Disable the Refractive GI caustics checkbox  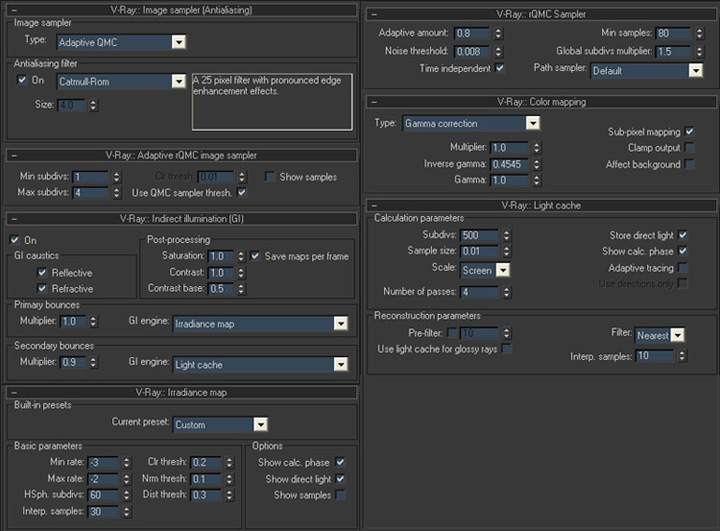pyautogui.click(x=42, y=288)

——

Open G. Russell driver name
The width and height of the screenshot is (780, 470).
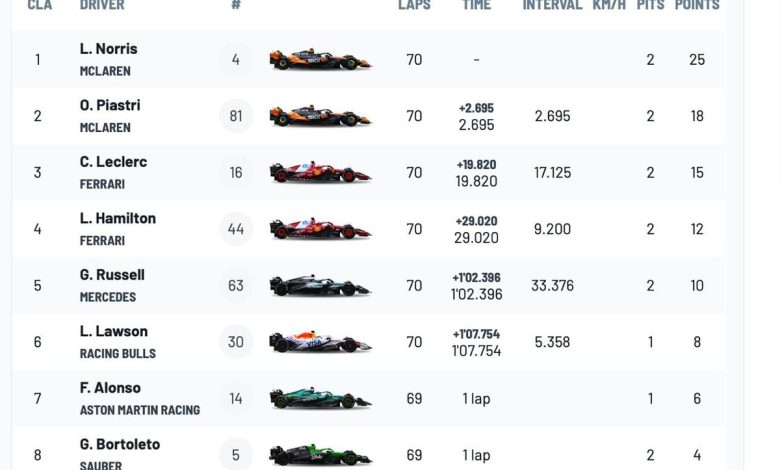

——

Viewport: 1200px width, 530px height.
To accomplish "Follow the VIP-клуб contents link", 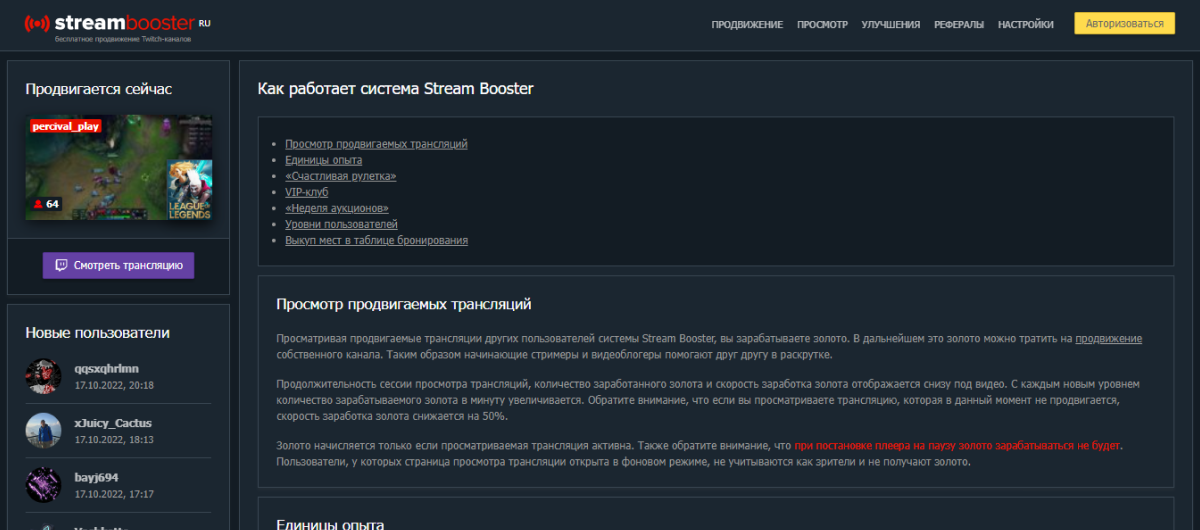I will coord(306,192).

——

Copy word for word the stretch of entries above from the line that has "Open G. Russell driver name" through the line that has "The width and", both ends included, and nothing outside it.

## Task solution
Open G. Russell driver name
The width and height of the screenshot is (780, 470).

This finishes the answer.